Extracted records below:

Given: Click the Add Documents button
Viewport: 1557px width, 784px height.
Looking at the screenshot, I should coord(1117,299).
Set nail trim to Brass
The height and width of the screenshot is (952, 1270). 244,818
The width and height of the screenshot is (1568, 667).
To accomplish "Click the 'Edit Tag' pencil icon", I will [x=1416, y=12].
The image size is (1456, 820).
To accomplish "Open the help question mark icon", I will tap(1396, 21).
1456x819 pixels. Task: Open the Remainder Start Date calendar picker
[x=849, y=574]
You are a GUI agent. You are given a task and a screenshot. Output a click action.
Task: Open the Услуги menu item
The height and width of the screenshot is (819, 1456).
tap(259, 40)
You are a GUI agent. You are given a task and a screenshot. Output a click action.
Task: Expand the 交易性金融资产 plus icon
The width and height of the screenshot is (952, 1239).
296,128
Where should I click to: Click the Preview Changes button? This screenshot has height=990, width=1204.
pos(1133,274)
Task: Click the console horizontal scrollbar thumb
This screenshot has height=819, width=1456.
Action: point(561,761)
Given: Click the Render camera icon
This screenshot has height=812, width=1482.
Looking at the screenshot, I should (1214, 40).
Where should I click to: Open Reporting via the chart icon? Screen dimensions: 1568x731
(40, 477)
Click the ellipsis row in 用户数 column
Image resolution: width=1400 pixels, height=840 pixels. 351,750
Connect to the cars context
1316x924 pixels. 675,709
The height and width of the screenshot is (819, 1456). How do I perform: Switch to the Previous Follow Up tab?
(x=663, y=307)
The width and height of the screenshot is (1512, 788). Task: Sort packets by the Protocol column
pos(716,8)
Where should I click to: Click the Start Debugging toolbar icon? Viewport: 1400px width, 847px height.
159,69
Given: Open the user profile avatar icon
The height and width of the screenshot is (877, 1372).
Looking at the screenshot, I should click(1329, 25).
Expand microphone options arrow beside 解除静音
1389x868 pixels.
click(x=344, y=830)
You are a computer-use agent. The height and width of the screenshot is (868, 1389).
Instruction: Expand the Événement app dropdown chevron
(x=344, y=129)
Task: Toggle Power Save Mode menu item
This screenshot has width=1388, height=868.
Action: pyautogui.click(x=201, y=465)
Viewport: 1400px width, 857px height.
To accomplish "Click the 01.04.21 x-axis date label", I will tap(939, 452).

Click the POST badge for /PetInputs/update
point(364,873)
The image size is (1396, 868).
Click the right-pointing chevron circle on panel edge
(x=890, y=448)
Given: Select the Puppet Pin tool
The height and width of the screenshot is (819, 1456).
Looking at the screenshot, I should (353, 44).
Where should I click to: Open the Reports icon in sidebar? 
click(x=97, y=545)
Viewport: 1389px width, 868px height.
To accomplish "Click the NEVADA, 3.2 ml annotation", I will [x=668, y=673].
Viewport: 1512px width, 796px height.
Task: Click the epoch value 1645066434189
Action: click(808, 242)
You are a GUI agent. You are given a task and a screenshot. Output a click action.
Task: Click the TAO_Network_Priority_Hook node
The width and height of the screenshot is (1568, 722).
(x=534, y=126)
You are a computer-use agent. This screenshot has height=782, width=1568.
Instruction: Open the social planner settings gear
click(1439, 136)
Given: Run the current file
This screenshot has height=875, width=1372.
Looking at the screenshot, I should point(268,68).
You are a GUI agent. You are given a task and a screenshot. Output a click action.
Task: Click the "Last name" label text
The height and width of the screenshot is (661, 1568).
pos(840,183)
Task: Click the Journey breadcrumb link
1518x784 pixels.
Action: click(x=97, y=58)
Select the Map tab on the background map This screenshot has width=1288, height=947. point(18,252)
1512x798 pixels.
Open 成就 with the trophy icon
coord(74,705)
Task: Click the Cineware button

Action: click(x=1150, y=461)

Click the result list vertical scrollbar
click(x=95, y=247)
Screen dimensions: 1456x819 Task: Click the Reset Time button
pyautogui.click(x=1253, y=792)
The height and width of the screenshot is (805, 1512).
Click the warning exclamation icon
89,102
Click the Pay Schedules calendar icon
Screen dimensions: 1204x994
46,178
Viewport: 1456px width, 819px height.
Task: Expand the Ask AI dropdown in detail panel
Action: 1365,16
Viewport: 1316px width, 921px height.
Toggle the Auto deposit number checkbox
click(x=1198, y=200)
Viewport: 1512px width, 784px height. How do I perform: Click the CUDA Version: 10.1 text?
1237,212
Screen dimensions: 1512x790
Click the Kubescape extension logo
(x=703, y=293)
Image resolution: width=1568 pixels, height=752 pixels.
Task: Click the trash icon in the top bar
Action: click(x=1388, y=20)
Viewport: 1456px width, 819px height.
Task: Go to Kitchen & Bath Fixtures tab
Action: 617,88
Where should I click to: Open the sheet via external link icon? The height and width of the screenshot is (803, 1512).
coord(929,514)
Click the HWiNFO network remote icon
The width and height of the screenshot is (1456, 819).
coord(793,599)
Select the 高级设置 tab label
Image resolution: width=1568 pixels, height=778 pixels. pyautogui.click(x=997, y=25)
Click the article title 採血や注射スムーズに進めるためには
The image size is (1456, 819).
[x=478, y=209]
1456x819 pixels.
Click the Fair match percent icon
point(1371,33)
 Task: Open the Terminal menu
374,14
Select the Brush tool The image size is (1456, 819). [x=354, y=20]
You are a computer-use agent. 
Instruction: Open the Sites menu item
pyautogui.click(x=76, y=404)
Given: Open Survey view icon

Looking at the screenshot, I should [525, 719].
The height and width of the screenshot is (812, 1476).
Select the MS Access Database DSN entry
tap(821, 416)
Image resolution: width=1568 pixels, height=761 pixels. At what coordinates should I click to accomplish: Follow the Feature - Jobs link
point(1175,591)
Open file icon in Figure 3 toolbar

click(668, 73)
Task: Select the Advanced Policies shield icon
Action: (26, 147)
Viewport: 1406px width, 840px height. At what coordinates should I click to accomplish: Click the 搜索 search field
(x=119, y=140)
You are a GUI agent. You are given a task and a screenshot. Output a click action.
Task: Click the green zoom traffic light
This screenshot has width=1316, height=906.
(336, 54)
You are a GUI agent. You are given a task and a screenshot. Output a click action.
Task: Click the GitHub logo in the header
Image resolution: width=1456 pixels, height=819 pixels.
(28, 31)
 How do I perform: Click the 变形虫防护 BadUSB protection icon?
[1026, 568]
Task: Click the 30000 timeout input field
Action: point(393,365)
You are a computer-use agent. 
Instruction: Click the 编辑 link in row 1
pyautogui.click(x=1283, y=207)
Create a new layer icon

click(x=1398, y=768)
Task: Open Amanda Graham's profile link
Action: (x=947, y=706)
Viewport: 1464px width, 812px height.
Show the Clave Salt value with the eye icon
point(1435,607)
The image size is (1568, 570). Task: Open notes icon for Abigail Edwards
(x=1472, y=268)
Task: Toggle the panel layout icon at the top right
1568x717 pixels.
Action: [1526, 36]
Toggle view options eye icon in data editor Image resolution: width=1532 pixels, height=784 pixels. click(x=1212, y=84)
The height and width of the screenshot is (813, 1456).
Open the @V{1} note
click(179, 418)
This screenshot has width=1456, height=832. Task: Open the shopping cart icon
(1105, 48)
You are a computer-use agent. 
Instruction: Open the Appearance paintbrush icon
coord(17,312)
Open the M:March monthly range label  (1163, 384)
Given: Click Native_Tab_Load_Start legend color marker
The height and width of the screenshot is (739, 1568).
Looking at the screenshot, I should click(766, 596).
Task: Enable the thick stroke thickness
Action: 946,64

End of Extracted records.

### Problem description
Each record above needs to be reproduced exactly as written.

### Problem solution
Given: Click the Add Documents button
Viewport: 1557px width, 784px height.
Looking at the screenshot, I should coord(1117,299).
Set nail trim to Brass
The height and width of the screenshot is (952, 1270). 244,818
The width and height of the screenshot is (1568, 667).
To accomplish "Click the 'Edit Tag' pencil icon", I will [x=1416, y=12].
The image size is (1456, 820).
To accomplish "Open the help question mark icon", I will tap(1396, 21).
1456x819 pixels. Task: Open the Remainder Start Date calendar picker
[x=849, y=574]
You are a GUI agent. You are given a task and a screenshot. Output a click action.
Task: Open the Услуги menu item
The height and width of the screenshot is (819, 1456).
tap(259, 40)
You are a GUI agent. You are given a task and a screenshot. Output a click action.
Task: Expand the 交易性金融资产 plus icon
The width and height of the screenshot is (952, 1239).
296,128
Where should I click to: Click the Preview Changes button? This screenshot has height=990, width=1204.
pos(1133,274)
Task: Click the console horizontal scrollbar thumb
This screenshot has height=819, width=1456.
Action: point(561,761)
Given: Click the Render camera icon
This screenshot has height=812, width=1482.
Looking at the screenshot, I should (1214, 40).
Where should I click to: Open Reporting via the chart icon? Screen dimensions: 1568x731
(40, 477)
Click the ellipsis row in 用户数 column
Image resolution: width=1400 pixels, height=840 pixels. 351,750
Connect to the cars context
1316x924 pixels. 675,709
The height and width of the screenshot is (819, 1456). How do I perform: Switch to the Previous Follow Up tab?
(x=663, y=307)
The width and height of the screenshot is (1512, 788). Task: Sort packets by the Protocol column
pos(716,8)
Where should I click to: Click the Start Debugging toolbar icon? Viewport: 1400px width, 847px height.
159,69
Given: Open the user profile avatar icon
The height and width of the screenshot is (877, 1372).
Looking at the screenshot, I should click(1329, 25).
Expand microphone options arrow beside 解除静音
1389x868 pixels.
click(x=344, y=830)
You are a computer-use agent. The height and width of the screenshot is (868, 1389).
Instruction: Expand the Événement app dropdown chevron
(x=344, y=129)
Task: Toggle Power Save Mode menu item
This screenshot has width=1388, height=868.
Action: pyautogui.click(x=201, y=465)
Viewport: 1400px width, 857px height.
To accomplish "Click the 01.04.21 x-axis date label", I will tap(939, 452).

Click the POST badge for /PetInputs/update
point(364,873)
The image size is (1396, 868).
Click the right-pointing chevron circle on panel edge
(x=890, y=448)
Given: Select the Puppet Pin tool
The height and width of the screenshot is (819, 1456).
Looking at the screenshot, I should (353, 44).
Where should I click to: Open the Reports icon in sidebar? 
click(x=97, y=545)
Viewport: 1389px width, 868px height.
To accomplish "Click the NEVADA, 3.2 ml annotation", I will [x=668, y=673].
Viewport: 1512px width, 796px height.
Task: Click the epoch value 1645066434189
Action: click(808, 242)
You are a GUI agent. You are given a task and a screenshot. Output a click action.
Task: Click the TAO_Network_Priority_Hook node
The width and height of the screenshot is (1568, 722).
(x=534, y=126)
You are a computer-use agent. This screenshot has height=782, width=1568.
Instruction: Open the social planner settings gear
click(1439, 136)
Given: Run the current file
This screenshot has height=875, width=1372.
Looking at the screenshot, I should point(268,68).
You are a GUI agent. You are given a task and a screenshot. Output a click action.
Task: Click the "Last name" label text
The height and width of the screenshot is (661, 1568).
pos(840,183)
Task: Click the Journey breadcrumb link
1518x784 pixels.
Action: click(x=97, y=58)
Select the Map tab on the background map This screenshot has width=1288, height=947. point(18,252)
1512x798 pixels.
Open 成就 with the trophy icon
coord(74,705)
Task: Click the Cineware button

Action: click(x=1150, y=461)

Click the result list vertical scrollbar
click(x=95, y=247)
Screen dimensions: 1456x819 Task: Click the Reset Time button
pyautogui.click(x=1253, y=792)
The height and width of the screenshot is (805, 1512).
Click the warning exclamation icon
89,102
Click the Pay Schedules calendar icon
Screen dimensions: 1204x994
46,178
Viewport: 1456px width, 819px height.
Task: Expand the Ask AI dropdown in detail panel
Action: 1365,16
Viewport: 1316px width, 921px height.
Toggle the Auto deposit number checkbox
click(x=1198, y=200)
Viewport: 1512px width, 784px height. How do I perform: Click the CUDA Version: 10.1 text?
1237,212
Screen dimensions: 1512x790
Click the Kubescape extension logo
(x=703, y=293)
Image resolution: width=1568 pixels, height=752 pixels.
Task: Click the trash icon in the top bar
Action: click(x=1388, y=20)
Viewport: 1456px width, 819px height.
Task: Go to Kitchen & Bath Fixtures tab
Action: 617,88
Where should I click to: Open the sheet via external link icon? The height and width of the screenshot is (803, 1512).
coord(929,514)
Click the HWiNFO network remote icon
The width and height of the screenshot is (1456, 819).
coord(793,599)
Select the 高级设置 tab label
Image resolution: width=1568 pixels, height=778 pixels. pyautogui.click(x=997, y=25)
Click the article title 採血や注射スムーズに進めるためには
The image size is (1456, 819).
[x=478, y=209]
1456x819 pixels.
Click the Fair match percent icon
point(1371,33)
 Task: Open the Terminal menu
374,14
Select the Brush tool The image size is (1456, 819). [x=354, y=20]
You are a computer-use agent. 
Instruction: Open the Sites menu item
pyautogui.click(x=76, y=404)
Given: Open Survey view icon

Looking at the screenshot, I should [525, 719].
The height and width of the screenshot is (812, 1476).
Select the MS Access Database DSN entry
tap(821, 416)
Image resolution: width=1568 pixels, height=761 pixels. At what coordinates should I click to accomplish: Follow the Feature - Jobs link
point(1175,591)
Open file icon in Figure 3 toolbar

click(668, 73)
Task: Select the Advanced Policies shield icon
Action: (26, 147)
Viewport: 1406px width, 840px height. At what coordinates should I click to accomplish: Click the 搜索 search field
(x=119, y=140)
You are a GUI agent. You are given a task and a screenshot. Output a click action.
Task: Click the green zoom traffic light
This screenshot has width=1316, height=906.
(336, 54)
You are a GUI agent. You are given a task and a screenshot. Output a click action.
Task: Click the GitHub logo in the header
Image resolution: width=1456 pixels, height=819 pixels.
(28, 31)
 How do I perform: Click the 变形虫防护 BadUSB protection icon?
[1026, 568]
Task: Click the 30000 timeout input field
Action: point(393,365)
You are a computer-use agent. 
Instruction: Click the 编辑 link in row 1
pyautogui.click(x=1283, y=207)
Create a new layer icon

click(x=1398, y=768)
Task: Open Amanda Graham's profile link
Action: (x=947, y=706)
Viewport: 1464px width, 812px height.
Show the Clave Salt value with the eye icon
point(1435,607)
The image size is (1568, 570). Task: Open notes icon for Abigail Edwards
(x=1472, y=268)
Task: Toggle the panel layout icon at the top right
1568x717 pixels.
Action: [1526, 36]
Toggle view options eye icon in data editor Image resolution: width=1532 pixels, height=784 pixels. click(x=1212, y=84)
The height and width of the screenshot is (813, 1456).
Open the @V{1} note
click(179, 418)
This screenshot has width=1456, height=832. Task: Open the shopping cart icon
(1105, 48)
You are a computer-use agent. 
Instruction: Open the Appearance paintbrush icon
coord(17,312)
Open the M:March monthly range label  (1163, 384)
Given: Click Native_Tab_Load_Start legend color marker
The height and width of the screenshot is (739, 1568).
Looking at the screenshot, I should click(766, 596).
Task: Enable the thick stroke thickness
Action: 946,64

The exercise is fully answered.